▸ **EXERCISE**:
Arrange every line of the items below as a Markdown table with the columns No. and Line, one row per non-blank line, numbered in order.

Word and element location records
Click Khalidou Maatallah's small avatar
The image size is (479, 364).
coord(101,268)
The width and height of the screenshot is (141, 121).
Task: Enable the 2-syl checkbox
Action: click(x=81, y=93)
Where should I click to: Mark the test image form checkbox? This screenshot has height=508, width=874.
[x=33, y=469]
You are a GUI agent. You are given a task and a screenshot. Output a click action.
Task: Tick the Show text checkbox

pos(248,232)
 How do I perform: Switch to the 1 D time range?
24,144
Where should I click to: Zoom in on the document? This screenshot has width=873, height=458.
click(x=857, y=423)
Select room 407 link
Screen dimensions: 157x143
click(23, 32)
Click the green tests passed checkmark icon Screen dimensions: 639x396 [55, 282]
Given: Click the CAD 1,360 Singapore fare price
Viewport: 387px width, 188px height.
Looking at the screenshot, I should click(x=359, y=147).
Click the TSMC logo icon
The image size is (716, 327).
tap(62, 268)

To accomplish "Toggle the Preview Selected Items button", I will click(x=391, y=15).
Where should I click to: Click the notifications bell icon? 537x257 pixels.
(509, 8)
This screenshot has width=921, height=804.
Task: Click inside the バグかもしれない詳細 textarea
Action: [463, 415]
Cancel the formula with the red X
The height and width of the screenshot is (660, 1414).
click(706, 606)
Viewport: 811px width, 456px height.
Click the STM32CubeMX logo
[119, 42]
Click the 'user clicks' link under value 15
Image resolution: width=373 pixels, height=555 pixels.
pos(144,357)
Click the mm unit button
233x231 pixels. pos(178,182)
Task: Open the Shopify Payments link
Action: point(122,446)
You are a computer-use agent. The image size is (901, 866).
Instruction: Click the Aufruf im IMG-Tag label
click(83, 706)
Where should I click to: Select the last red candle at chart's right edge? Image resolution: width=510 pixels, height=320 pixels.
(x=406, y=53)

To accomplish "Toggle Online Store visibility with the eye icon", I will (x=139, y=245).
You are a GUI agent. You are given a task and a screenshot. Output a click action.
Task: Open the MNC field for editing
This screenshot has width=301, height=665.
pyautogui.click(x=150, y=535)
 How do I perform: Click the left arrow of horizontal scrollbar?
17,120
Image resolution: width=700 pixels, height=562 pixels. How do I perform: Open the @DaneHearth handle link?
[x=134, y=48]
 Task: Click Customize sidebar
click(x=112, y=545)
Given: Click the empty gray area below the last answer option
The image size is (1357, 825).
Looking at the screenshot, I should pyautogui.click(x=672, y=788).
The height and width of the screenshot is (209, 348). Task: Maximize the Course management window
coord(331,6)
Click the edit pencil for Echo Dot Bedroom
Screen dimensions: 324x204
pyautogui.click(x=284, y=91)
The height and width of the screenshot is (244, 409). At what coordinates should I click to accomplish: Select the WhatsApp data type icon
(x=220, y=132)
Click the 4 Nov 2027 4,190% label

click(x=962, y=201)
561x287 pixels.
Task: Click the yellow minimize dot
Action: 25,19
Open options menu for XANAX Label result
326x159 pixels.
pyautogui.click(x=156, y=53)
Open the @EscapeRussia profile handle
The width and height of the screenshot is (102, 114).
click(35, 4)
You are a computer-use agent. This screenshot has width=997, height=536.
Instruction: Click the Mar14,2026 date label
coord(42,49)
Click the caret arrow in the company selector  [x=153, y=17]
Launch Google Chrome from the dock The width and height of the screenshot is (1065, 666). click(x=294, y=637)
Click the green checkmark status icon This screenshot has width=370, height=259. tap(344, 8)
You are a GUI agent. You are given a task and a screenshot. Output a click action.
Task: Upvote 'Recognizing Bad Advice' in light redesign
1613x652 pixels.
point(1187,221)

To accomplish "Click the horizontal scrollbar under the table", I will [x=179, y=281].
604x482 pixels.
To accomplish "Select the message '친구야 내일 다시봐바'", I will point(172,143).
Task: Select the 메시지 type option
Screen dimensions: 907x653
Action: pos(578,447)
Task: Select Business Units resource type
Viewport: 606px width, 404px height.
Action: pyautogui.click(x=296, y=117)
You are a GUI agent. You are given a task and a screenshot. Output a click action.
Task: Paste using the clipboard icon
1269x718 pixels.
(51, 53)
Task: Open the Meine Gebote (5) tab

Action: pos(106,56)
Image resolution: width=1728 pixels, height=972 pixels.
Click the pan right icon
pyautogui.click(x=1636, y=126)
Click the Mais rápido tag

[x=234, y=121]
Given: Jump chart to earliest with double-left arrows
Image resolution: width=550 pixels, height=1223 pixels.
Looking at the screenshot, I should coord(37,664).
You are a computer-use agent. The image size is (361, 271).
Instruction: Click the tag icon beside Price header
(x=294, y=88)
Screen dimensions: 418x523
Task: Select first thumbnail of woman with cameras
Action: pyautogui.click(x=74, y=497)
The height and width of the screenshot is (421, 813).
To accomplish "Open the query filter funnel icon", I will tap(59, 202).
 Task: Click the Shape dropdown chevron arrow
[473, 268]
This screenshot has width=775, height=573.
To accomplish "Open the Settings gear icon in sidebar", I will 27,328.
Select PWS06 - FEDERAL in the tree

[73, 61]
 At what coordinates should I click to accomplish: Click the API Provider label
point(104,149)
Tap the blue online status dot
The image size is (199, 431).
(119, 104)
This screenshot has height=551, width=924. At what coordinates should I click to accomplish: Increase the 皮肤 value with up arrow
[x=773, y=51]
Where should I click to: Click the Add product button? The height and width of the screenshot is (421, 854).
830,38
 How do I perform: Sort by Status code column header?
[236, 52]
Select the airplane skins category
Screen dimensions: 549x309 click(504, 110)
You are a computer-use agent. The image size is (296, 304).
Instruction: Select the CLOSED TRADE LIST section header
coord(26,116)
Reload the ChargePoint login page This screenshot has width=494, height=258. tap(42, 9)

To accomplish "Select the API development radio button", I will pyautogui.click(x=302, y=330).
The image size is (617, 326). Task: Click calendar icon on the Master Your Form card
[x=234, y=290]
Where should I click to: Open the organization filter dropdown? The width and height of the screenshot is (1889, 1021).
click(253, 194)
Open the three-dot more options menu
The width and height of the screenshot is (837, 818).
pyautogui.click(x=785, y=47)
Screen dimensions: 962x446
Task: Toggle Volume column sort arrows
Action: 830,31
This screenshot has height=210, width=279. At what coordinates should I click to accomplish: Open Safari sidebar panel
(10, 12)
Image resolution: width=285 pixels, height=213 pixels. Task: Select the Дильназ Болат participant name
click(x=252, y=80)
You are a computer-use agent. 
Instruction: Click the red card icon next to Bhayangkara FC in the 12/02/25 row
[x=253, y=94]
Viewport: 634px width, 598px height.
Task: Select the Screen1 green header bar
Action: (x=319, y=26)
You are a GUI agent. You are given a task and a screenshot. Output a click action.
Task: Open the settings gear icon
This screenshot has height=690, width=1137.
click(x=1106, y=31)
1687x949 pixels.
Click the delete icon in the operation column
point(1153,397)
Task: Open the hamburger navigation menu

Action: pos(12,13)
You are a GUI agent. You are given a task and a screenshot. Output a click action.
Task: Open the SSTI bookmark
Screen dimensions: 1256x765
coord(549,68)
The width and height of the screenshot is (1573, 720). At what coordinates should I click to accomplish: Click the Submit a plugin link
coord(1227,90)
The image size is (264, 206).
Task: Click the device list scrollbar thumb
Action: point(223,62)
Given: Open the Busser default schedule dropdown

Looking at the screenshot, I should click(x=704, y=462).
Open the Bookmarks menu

▸ **SOLUTION TO THIS EXERCISE**:
| No. | Line |
|---|---|
| 1 | Click Khalidou Maatallah's small avatar |
| 2 | The image size is (479, 364). |
| 3 | coord(101,268) |
| 4 | The width and height of the screenshot is (141, 121). |
| 5 | Task: Enable the 2-syl checkbox |
| 6 | Action: click(x=81, y=93) |
| 7 | Where should I click to: Mark the test image form checkbox? This screenshot has height=508, width=874. |
| 8 | [x=33, y=469] |
| 9 | You are a GUI agent. You are given a task and a screenshot. Output a click action. |
| 10 | Task: Tick the Show text checkbox |
| 11 | pos(248,232) |
| 12 |  How do I perform: Switch to the 1 D time range? |
| 13 | 24,144 |
| 14 | Where should I click to: Zoom in on the document? This screenshot has width=873, height=458. |
| 15 | click(x=857, y=423) |
| 16 | Select room 407 link |
| 17 | Screen dimensions: 157x143 |
| 18 | click(23, 32) |
| 19 | Click the green tests passed checkmark icon Screen dimensions: 639x396 [55, 282] |
| 20 | Given: Click the CAD 1,360 Singapore fare price |
| 21 | Viewport: 387px width, 188px height. |
| 22 | Looking at the screenshot, I should click(x=359, y=147). |
| 23 | Click the TSMC logo icon |
| 24 | The image size is (716, 327). |
| 25 | tap(62, 268) |
| 26 | To accomplish "Toggle the Preview Selected Items button", I will click(x=391, y=15). |
| 27 | Where should I click to: Click the notifications bell icon? 537x257 pixels. |
| 28 | (509, 8) |
| 29 | This screenshot has width=921, height=804. |
| 30 | Task: Click inside the バグかもしれない詳細 textarea |
| 31 | Action: [463, 415] |
| 32 | Cancel the formula with the red X |
| 33 | The height and width of the screenshot is (660, 1414). |
| 34 | click(706, 606) |
| 35 | Viewport: 811px width, 456px height. |
| 36 | Click the STM32CubeMX logo |
| 37 | [119, 42] |
| 38 | Click the 'user clicks' link under value 15 |
| 39 | Image resolution: width=373 pixels, height=555 pixels. |
| 40 | pos(144,357) |
| 41 | Click the mm unit button |
| 42 | 233x231 pixels. pos(178,182) |
| 43 | Task: Open the Shopify Payments link |
| 44 | Action: point(122,446) |
| 45 | You are a computer-use agent. The image size is (901, 866). |
| 46 | Instruction: Click the Aufruf im IMG-Tag label |
| 47 | click(83, 706) |
| 48 | Where should I click to: Select the last red candle at chart's right edge? Image resolution: width=510 pixels, height=320 pixels. |
| 49 | (x=406, y=53) |
| 50 | To accomplish "Toggle Online Store visibility with the eye icon", I will (x=139, y=245). |
| 51 | You are a GUI agent. You are given a task and a screenshot. Output a click action. |
| 52 | Task: Open the MNC field for editing |
| 53 | This screenshot has width=301, height=665. |
| 54 | pyautogui.click(x=150, y=535) |
| 55 |  How do I perform: Click the left arrow of horizontal scrollbar? |
| 56 | 17,120 |
| 57 | Image resolution: width=700 pixels, height=562 pixels. How do I perform: Open the @DaneHearth handle link? |
| 58 | [x=134, y=48] |
| 59 |  Task: Click Customize sidebar |
| 60 | click(x=112, y=545) |
| 61 | Given: Click the empty gray area below the last answer option |
| 62 | The image size is (1357, 825). |
| 63 | Looking at the screenshot, I should pyautogui.click(x=672, y=788). |
| 64 | The height and width of the screenshot is (209, 348). Task: Maximize the Course management window |
| 65 | coord(331,6) |
| 66 | Click the edit pencil for Echo Dot Bedroom |
| 67 | Screen dimensions: 324x204 |
| 68 | pyautogui.click(x=284, y=91) |
| 69 | The height and width of the screenshot is (244, 409). At what coordinates should I click to accomplish: Select the WhatsApp data type icon |
| 70 | (x=220, y=132) |
| 71 | Click the 4 Nov 2027 4,190% label |
| 72 | click(x=962, y=201) |
| 73 | 561x287 pixels. |
| 74 | Task: Click the yellow minimize dot |
| 75 | Action: 25,19 |
| 76 | Open options menu for XANAX Label result |
| 77 | 326x159 pixels. |
| 78 | pyautogui.click(x=156, y=53) |
| 79 | Open the @EscapeRussia profile handle |
| 80 | The width and height of the screenshot is (102, 114). |
| 81 | click(35, 4) |
| 82 | You are a computer-use agent. This screenshot has width=997, height=536. |
| 83 | Instruction: Click the Mar14,2026 date label |
| 84 | coord(42,49) |
| 85 | Click the caret arrow in the company selector  [x=153, y=17] |
| 86 | Launch Google Chrome from the dock The width and height of the screenshot is (1065, 666). click(x=294, y=637) |
| 87 | Click the green checkmark status icon This screenshot has width=370, height=259. tap(344, 8) |
| 88 | You are a GUI agent. You are given a task and a screenshot. Output a click action. |
| 89 | Task: Upvote 'Recognizing Bad Advice' in light redesign |
| 90 | 1613x652 pixels. |
| 91 | point(1187,221) |
| 92 | To accomplish "Click the horizontal scrollbar under the table", I will [x=179, y=281]. |
| 93 | 604x482 pixels. |
| 94 | To accomplish "Select the message '친구야 내일 다시봐바'", I will point(172,143). |
| 95 | Task: Select the 메시지 type option |
| 96 | Screen dimensions: 907x653 |
| 97 | Action: pos(578,447) |
| 98 | Task: Select Business Units resource type |
| 99 | Viewport: 606px width, 404px height. |
| 100 | Action: pyautogui.click(x=296, y=117) |
| 101 | You are a GUI agent. You are given a task and a screenshot. Output a click action. |
| 102 | Task: Paste using the clipboard icon |
| 103 | 1269x718 pixels. |
| 104 | (51, 53) |
| 105 | Task: Open the Meine Gebote (5) tab |
| 106 | Action: pos(106,56) |
| 107 | Image resolution: width=1728 pixels, height=972 pixels. |
| 108 | Click the pan right icon |
| 109 | pyautogui.click(x=1636, y=126) |
| 110 | Click the Mais rápido tag |
| 111 | [x=234, y=121] |
| 112 | Given: Jump chart to earliest with double-left arrows |
| 113 | Image resolution: width=550 pixels, height=1223 pixels. |
| 114 | Looking at the screenshot, I should coord(37,664). |
| 115 | You are a computer-use agent. The image size is (361, 271). |
| 116 | Instruction: Click the tag icon beside Price header |
| 117 | (x=294, y=88) |
| 118 | Screen dimensions: 418x523 |
| 119 | Task: Select first thumbnail of woman with cameras |
| 120 | Action: pyautogui.click(x=74, y=497) |
| 121 | The height and width of the screenshot is (421, 813). |
| 122 | To accomplish "Open the query filter funnel icon", I will tap(59, 202). |
| 123 |  Task: Click the Shape dropdown chevron arrow |
| 124 | [473, 268] |
| 125 | This screenshot has width=775, height=573. |
| 126 | To accomplish "Open the Settings gear icon in sidebar", I will 27,328. |
| 127 | Select PWS06 - FEDERAL in the tree |
| 128 | [73, 61] |
| 129 |  At what coordinates should I click to accomplish: Click the API Provider label |
| 130 | point(104,149) |
| 131 | Tap the blue online status dot |
| 132 | The image size is (199, 431). |
| 133 | (119, 104) |
| 134 | This screenshot has height=551, width=924. At what coordinates should I click to accomplish: Increase the 皮肤 value with up arrow |
| 135 | [x=773, y=51] |
| 136 | Where should I click to: Click the Add product button? The height and width of the screenshot is (421, 854). |
| 137 | 830,38 |
| 138 |  How do I perform: Sort by Status code column header? |
| 139 | [236, 52] |
| 140 | Select the airplane skins category |
| 141 | Screen dimensions: 549x309 click(504, 110) |
| 142 | You are a computer-use agent. The image size is (296, 304). |
| 143 | Instruction: Select the CLOSED TRADE LIST section header |
| 144 | coord(26,116) |
| 145 | Reload the ChargePoint login page This screenshot has width=494, height=258. tap(42, 9) |
| 146 | To accomplish "Select the API development radio button", I will pyautogui.click(x=302, y=330). |
| 147 | The image size is (617, 326). Task: Click calendar icon on the Master Your Form card |
| 148 | [x=234, y=290] |
| 149 | Where should I click to: Open the organization filter dropdown? The width and height of the screenshot is (1889, 1021). |
| 150 | click(253, 194) |
| 151 | Open the three-dot more options menu |
| 152 | The width and height of the screenshot is (837, 818). |
| 153 | pyautogui.click(x=785, y=47) |
| 154 | Screen dimensions: 962x446 |
| 155 | Task: Toggle Volume column sort arrows |
| 156 | Action: 830,31 |
| 157 | This screenshot has height=210, width=279. At what coordinates should I click to accomplish: Open Safari sidebar panel |
| 158 | (10, 12) |
| 159 | Image resolution: width=285 pixels, height=213 pixels. Task: Select the Дильназ Болат participant name |
| 160 | click(x=252, y=80) |
| 161 | You are a computer-use agent.  |
| 162 | Instruction: Click the red card icon next to Bhayangkara FC in the 12/02/25 row |
| 163 | [x=253, y=94] |
| 164 | Viewport: 634px width, 598px height. |
| 165 | Task: Select the Screen1 green header bar |
| 166 | Action: (x=319, y=26) |
| 167 | You are a GUI agent. You are given a task and a screenshot. Output a click action. |
| 168 | Task: Open the settings gear icon |
| 169 | This screenshot has height=690, width=1137. |
| 170 | click(x=1106, y=31) |
| 171 | 1687x949 pixels. |
| 172 | Click the delete icon in the operation column |
| 173 | point(1153,397) |
| 174 | Task: Open the hamburger navigation menu |
| 175 | Action: pos(12,13) |
| 176 | You are a GUI agent. You are given a task and a screenshot. Output a click action. |
| 177 | Task: Open the SSTI bookmark |
| 178 | Screen dimensions: 1256x765 |
| 179 | coord(549,68) |
| 180 | The width and height of the screenshot is (1573, 720). At what coordinates should I click to accomplish: Click the Submit a plugin link |
| 181 | coord(1227,90) |
| 182 | The image size is (264, 206). |
| 183 | Task: Click the device list scrollbar thumb |
| 184 | Action: point(223,62) |
| 185 | Given: Open the Busser default schedule dropdown |
| 186 | Looking at the screenshot, I should click(x=704, y=462). |
| 187 | Open the Bookmarks menu |